Task A. Copy the aim and scope text word for word, everything from "Contemporary attempts to" down to "role of individuality.".
Task B. Which groupings does the aim and scope text name as 'in-between' cases before it turns to colonial invertebrates? List them.
Task C. Please extend the aim and scope text on biological individuality, picking up right after its final sentence.

Aim & Scope

In contemporary approaches in the philosophy of biology, biological individual and organisms are considered as actually consisting of several different levels of groups, where each level was attained by merging formerly separate individuals from a lower level. Prokaryotic cells are the result of the assembly of formerly independent replicators, several eukaryotic cells joined to make eukaryotic cells, and cells cooperate to form multicellular organisms. This view works relatively well for unitary organisms such as fruit flies and other asocial insects, and for vertebrates and other such species where discrete individuals can be identified and counted without any relevant problems. At the same time, the relevance of collaborative interactions among biological individuals (e.g., symbiotic relationships) is unquestionable, and increasingly acknowledged in the literature. Accordingly, there are many cases of cooperation (e.g. high level of multicellular cooperation in metazoans) that results in full-fledged organisms. However, there are several cases of cooperative and collaborative relationships that lead to groupings/collections for which one cannot easily conclude whether they should be considered as individual organisms or not. These somehow ‘in-between’ cases include bacterial colonies (e.g. bacterial biofilms), cellular slime molds, mycelia fungi and clonal plants, as well as colonial invertebrates such as corals, anemones, bryozoans, and complex polip and zooid colonies of invertebrates (such as the Physalia physalis and the Botryllus schlosseri, respectively), and many social insects, etc., are cases where the distinction between ‘individual organism’ and ‘group/collection’ becomes ambiguous, since for the moment, there is no clear and definite way to infer whether they achieve the status of organisms.

Contemporary attempts to define individual organisms are based on cohesive or polishing mechanisms so that potential conflict among the constituting units is minimized, and on the cooperative/conflicting behaviors of the entities involved, where conflict is separated from cooperation, and where the combination of high cooperation and low conflict indicates that the organism is the focus of adaptation. Therefore, contemporary approaches are somehow mostly acknowledging the collaborative dimension. Moreover, there are suggestions where the acknowledgment of the collaborative dimension comes almost at the expense of the role of individuality.

Dataset.
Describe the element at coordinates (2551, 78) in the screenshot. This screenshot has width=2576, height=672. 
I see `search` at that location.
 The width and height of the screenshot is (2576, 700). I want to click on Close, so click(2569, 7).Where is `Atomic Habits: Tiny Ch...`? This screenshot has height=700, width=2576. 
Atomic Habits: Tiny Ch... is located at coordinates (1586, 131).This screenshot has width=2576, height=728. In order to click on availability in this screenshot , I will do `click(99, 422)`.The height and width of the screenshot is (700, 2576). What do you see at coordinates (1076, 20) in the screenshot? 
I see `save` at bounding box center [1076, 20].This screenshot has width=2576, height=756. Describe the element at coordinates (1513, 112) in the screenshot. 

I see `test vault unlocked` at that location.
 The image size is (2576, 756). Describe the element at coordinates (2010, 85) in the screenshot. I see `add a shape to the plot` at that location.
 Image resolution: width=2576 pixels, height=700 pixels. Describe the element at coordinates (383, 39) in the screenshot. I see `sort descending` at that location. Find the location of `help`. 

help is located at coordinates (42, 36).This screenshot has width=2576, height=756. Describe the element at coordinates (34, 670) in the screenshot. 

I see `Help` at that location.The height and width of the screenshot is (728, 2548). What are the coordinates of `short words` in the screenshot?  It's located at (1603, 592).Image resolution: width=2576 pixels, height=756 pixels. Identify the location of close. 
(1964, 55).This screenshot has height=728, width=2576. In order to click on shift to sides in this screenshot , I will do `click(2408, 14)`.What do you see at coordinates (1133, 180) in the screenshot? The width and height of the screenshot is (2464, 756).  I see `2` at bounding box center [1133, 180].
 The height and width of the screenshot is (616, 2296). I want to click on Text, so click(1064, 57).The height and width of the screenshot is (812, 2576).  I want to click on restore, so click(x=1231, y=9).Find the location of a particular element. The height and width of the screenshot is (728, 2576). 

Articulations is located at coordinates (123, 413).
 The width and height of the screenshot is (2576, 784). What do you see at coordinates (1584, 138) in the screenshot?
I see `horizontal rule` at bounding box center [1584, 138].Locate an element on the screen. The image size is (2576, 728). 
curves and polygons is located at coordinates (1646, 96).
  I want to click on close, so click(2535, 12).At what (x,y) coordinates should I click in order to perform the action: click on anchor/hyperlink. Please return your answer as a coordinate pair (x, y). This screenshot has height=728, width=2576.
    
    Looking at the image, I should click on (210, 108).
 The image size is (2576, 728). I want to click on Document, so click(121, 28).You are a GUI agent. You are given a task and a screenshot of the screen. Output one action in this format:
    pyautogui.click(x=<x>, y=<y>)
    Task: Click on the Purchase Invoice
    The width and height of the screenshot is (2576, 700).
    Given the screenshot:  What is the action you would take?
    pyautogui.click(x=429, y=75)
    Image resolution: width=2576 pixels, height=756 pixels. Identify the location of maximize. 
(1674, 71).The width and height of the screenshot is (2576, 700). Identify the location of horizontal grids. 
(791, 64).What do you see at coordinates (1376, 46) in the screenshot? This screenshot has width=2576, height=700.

Exercise answer A.
Contemporary attempts to define individual organisms are based on cohesive or polishing mechanisms so that potential conflict among the constituting units is minimized, and on the cooperative/conflicting behaviors of the entities involved, where conflict is separated from cooperation, and where the combination of high cooperation and low conflict indicates that the organism is the focus of adaptation. Therefore, contemporary approaches are somehow mostly acknowledging the collaborative dimension. Moreover, there are suggestions where the acknowledgment of the collaborative dimension comes almost at the expense of the role of individuality.

Exercise answer B.
- bacterial colonies (e.g. bacterial biofilms)
- cellular slime molds
- mycelia fungi
- clonal plants

Exercise answer C.
The main aim of this workshop is to discuss the notion of ‘autonomy’ as a possible candidate for defining and explaining individual organisms in biology (from microbial colonies up to metazoan multicellular collections). The aim is twofold and stems from two main observations/assumptions: First, the acknowledgment of the collaborative dimension should not come at the expense of the role of individuality. This would lead to a series of problems in the study of living systems and of the essential characteristics of their complex biological organisation. On the contrary, it seems that individual-systemic and collaborative aspects of biological individuality are strongly and deeply intertwined. Second, the solutions provided by contemporary approaches, even if they are favoring the collaborative dimension, they do not apply in the ‘in-between’ cases un-problematically. Thus, we believe that a more comprehensive approach to biological individuality is needed and we suggest the notion of ‘autonomy’ –conceived in a collaborative context –as an adequate tool for the task. Our aim in this workshop will be to further define and explain autonomy and to discuss why and how it could grasp the nature of the organization of individual organisms in biology, as well as what it can say and/or explain regarding the substantial difference between full-fledged individual organisms and complex colonies.